◆ **WHAT TO WORK ON**: Somewhere below are a line with "Instruction: Click the plus create icon" and a later line with "At what coordinates". Output exactly those lines and all lines between them.

◆ **RECORDS FOR THE EXERCISE**:
┄┄┄┄┄┄┄┄┄┄

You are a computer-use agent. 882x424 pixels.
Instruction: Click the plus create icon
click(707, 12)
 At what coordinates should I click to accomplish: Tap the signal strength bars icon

┄┄┄┄┄┄┄┄┄┄

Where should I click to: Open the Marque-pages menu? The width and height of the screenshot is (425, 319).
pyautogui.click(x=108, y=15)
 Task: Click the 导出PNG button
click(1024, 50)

┄┄┄┄┄┄┄┄┄┄

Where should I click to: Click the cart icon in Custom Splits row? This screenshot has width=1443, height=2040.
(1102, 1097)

┄┄┄┄┄┄┄┄┄┄

◆ **COMPLETED EXERCISE**:
Instruction: Click the plus create icon
click(707, 12)
 At what coordinates should I click to accomplish: Tap the signal strength bars icon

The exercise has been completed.